François Larose, professeur à la Faculté d’éducation de l’Université de Sherbrooke, n’est pas convaincu de l’effet d’une telle élimination des subventions. « Je ne crois pas aux miracles », dit-il en riant.

« Même si, demain matin, on coupe le financement et que 85 % des élèves du privé vont au public, je pense que ça ne changera rien aux réalités de certaines écoles. Je ne dis pas que c’est bon ou pas bon de maintenir le financement du secteur privé. Mais il n’y aura pas de miracles sur la mixité dans les écoles. Les enfants du privé iraient probablement grossir les rangs des écoles à projet particulier [comme les programmes international, sports-études ou arts-études] », ajoute-t-il.

Même si, demain matin, on coupe le financement et que 85 % des élèves du privé vont au public, je pense que ça ne changera rien aux réalités de certaines écoles

Les parents perçoivent, à tort ou à raison, de grands avantages à envoyer leurs enfants au privé, explique François Larose. Ils estiment que leurs enfants ont de meilleures chances d’accéder à des études supérieures. Ils pensent aussi que l’école privée offre un meilleur suivi de la discipline et du comportement de leurs enfants. Ils sont prêts à en payer le prix. Mais quel prix ?

Le professeur Larose et son équipe ont mené en 2013 une étude auprès de 9618 parents d’élèves d’écoles privées pour déterminer leurs perceptions au sujet d’une éventuelle hausse des droits de scolarité — à la suite d’une tout aussi éventuelle diminution du financement des écoles privées par l’État.

Plus de six parents sur dix (63 %) ont affirmé qu’ils retireraient leurs enfants en cas de hausse annuelle de 2000 $; 12 % des répondants ont indiqué qu’ils garderaient leurs enfants au privé peu importe la hausse des droits de scolarité.

Hécatombe

 

Le revenu familial brut (médian) des 9618 familles ayant répondu à l’enquête était de 130 000 $, nettement plus élevé que celui des ménages québécois (71 000 $). Près des trois quarts des familles (72 %) appartenaient aux couches de revenus supérieurs de la société québécoise (gagnant 100 000 $ et plus par année), 21 % provenaient de la classe moyenne et 7 % avaient de faibles revenus.

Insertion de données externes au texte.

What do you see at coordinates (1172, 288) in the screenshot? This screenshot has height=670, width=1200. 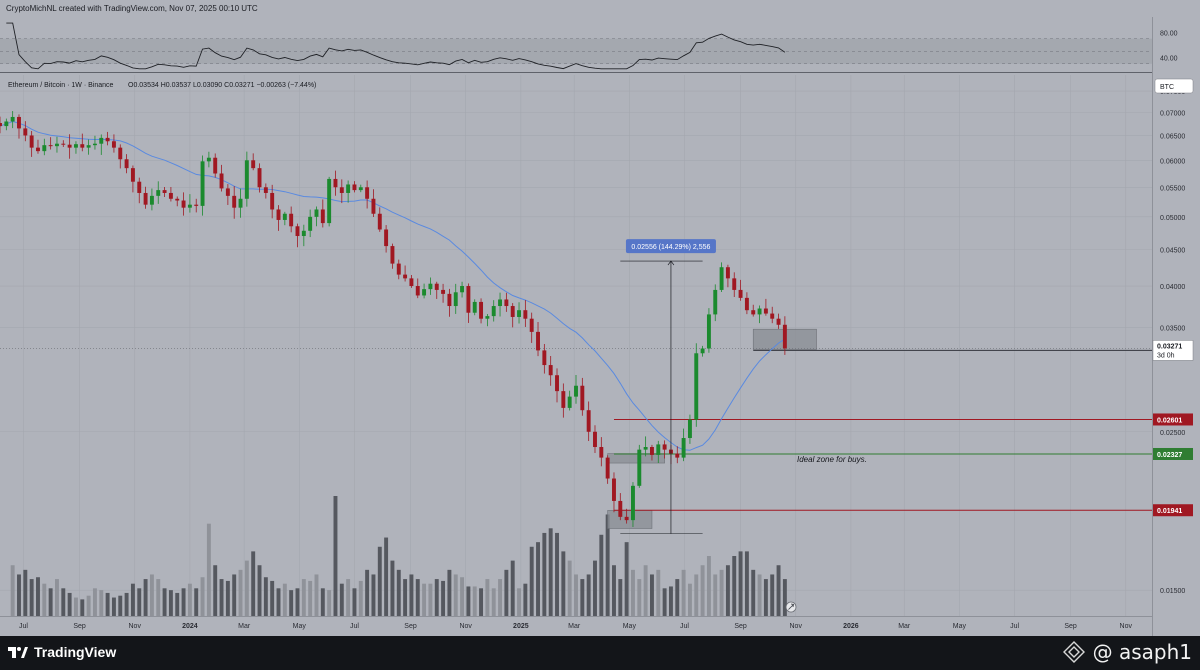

La Fédération des établissements d’enseignement privés (FEEP) estime de son côté que l’élimination du financement public provoquerait une hécatombe au sein des écoles privées. « Québec solidaire pense qu’un bon pourcentage d’élèves resterait au privé si on coupe les subventions. Nous on n’est pas d’accord. Si on coupait nos subventions, je devrais charger entre 10 000 $ et 20 000 $ par année. On fermerait nos portes », dit David Bowles, directeur général du Collège Charles-Lemoyne, établi à Saint-Lambert, et président de la FEEP.

La Fédération estime que l’élimination du financement public des écoles privées coûterait 600 millions par année au gouvernement, en raison de l’exode vers le public. Les écoles privées sont financées par l’État à environ 60 %, tandis que les écoles publiques le sont à presque 100 %.